Instructions for the task:
Every line below should be repeated exactly as written.

[Saved entries]
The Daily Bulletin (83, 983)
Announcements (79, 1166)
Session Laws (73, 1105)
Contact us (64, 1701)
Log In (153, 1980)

Result:
The Daily Bulletin (83, 983)
Announcements (79, 1166)
Session Laws (73, 1105)
Contact us (64, 1701)
Log In (153, 1980)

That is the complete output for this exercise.